I wouldn't be so sure, VRAM usage can go up quite quickly, especially if you left hardware acceleration turned on in Chrome or FireFox and leave them open in the background. I had to disable hardware acceleration in browser because they were causing game crashes by hogging well over 1GB of VRAM each over time. Windows itself ends up reserving over 600MB at times just to render my multi-monitor desktop.
 
I have a Ryzen 3 1200, a lot more powerfull than the i3, and gtx1050. While my vram does get fully utilized in games, it rarely hinders my framerate at 1080p.

The gtx 1050 is a entry level card to begin with, so the settings your realistically going to be running at arent going to overwhelm the 2gb frame buffer. With new, texture-heavy games at higher resolutions and settings, yes 2gb isn't near enough, but the i3 isn't going to run those anyhow. With his CPU, he isn't going to have any issues with the video card being the limit unless he tries to run 4k or something crazy.

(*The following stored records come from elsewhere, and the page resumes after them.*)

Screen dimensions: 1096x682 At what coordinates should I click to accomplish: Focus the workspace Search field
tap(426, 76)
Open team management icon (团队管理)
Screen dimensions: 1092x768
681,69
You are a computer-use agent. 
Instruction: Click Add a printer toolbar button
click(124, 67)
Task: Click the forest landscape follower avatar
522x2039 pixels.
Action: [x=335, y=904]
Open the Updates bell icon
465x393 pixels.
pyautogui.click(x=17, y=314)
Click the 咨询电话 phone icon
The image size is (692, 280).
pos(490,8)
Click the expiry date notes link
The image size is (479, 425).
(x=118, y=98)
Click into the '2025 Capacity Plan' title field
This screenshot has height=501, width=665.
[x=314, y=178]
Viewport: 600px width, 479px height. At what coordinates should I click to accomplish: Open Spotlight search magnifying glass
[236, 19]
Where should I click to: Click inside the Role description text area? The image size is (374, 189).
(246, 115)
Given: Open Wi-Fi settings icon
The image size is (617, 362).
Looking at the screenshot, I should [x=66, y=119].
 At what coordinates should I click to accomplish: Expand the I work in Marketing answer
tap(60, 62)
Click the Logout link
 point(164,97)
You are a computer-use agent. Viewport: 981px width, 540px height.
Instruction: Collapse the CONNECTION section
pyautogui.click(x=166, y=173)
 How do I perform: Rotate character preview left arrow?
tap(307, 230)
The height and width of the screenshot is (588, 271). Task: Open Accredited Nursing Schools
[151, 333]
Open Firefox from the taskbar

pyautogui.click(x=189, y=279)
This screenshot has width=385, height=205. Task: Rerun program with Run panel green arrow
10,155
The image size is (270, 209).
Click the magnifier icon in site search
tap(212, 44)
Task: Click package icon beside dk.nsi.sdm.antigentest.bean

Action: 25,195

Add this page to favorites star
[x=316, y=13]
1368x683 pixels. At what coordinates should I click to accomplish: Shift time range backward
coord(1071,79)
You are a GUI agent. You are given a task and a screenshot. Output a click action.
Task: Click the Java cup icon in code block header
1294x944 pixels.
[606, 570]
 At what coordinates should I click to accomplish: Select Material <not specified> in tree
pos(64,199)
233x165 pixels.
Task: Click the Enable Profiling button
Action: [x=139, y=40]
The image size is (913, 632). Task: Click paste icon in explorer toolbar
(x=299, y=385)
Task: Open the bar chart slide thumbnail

On another note, windows doesnt use that much vram at idle with my setup, which is probably closer to what he has. I have 1 1080p monitor, and wallpaper engine is the only thing using vram at idle. If you run win 10 with 1 or 2gb of system ram, the idle ram usage will be much lower than if you have 32gb ram. Id guess if you gave windows 10 a gpu witb 16gb of vram, i bet the idle usage would be alot higher than if you only had 2gb vram.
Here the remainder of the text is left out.